Morteza DerehBaghi was born in Tehran in 1969 and started painting seriously at the age of 15. He graduated from Tehran Academy of Fine Arts and received his bachelor's degree in painting from the Faculty of Art and Architecture of Tehran Azad University.
In 1993, DerehBaghi became the first winner of biennial of the Tehran Museum of Contemporary Art for student and held his first solo exhibition in Isfahan Classic Gallery in the same year. In 2004, he became the first winner of the Islamic world biennial , and after that, in 2011, he participated in the 54th Venice Biennale with a conceptual work called "Light and Peace". After experiencing academic education in Tehran, Morteza DerehBaghi worked as an artist outside of Iran for seven years; He spent this time discovering and intuiting modern art. He has had many exhibitions inside and outside of Iran.
Morteza Darehbaghi experienced different styles during his artistic activity; His early works contain figures influenced by Iranian painting, but his later works have moved towards abstraction; However, they are not completely abstract and plant forms and patterns similar to Iranian paintings are diagnosable in them. His works are rooted in traditional Iranian art, as he himself says: "The history of art in Iran is a brilliant history that unfortunately we have not paid much attention to. These roots of traditional art appeared in brilliant forms from the Safavid period, and until the Qajar period, you can see many carvings created by artists in this valley. I am very interested in these characters and these characters are usually included in my works.
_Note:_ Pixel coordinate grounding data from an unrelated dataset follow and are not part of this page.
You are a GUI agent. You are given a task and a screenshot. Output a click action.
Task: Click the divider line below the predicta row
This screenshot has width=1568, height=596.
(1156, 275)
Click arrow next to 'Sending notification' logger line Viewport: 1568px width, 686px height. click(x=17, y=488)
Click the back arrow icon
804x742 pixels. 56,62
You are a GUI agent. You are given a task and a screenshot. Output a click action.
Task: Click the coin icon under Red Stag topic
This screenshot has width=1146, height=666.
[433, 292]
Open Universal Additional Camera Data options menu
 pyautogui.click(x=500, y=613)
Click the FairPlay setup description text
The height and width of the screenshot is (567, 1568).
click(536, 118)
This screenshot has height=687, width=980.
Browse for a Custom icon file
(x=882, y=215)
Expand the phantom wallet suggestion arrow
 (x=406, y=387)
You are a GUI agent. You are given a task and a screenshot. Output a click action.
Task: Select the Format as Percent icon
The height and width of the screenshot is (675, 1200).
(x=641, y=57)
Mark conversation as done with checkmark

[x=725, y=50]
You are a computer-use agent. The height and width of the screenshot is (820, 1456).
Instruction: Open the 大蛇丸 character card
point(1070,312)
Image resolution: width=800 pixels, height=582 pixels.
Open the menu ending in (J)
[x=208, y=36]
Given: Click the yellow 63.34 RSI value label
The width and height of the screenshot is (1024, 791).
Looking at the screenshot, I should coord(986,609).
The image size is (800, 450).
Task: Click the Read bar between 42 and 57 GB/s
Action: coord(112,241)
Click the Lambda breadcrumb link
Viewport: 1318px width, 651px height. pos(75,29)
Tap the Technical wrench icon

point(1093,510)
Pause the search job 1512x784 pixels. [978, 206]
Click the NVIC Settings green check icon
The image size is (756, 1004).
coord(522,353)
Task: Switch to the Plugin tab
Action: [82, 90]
The simultaneous presence of geometric forms and irregular forms indicate contrast. According to DerehBaghi, this contradiction is rooted in the contrasts that he has dealt with in life, coexisted inside him and came out with an artistic expression: "If I like an Iranian flower and flower form that belongs to a piece from hundred years ago, I put it in a modern context that will eventually form a unit together. This is my definition of contemporary art."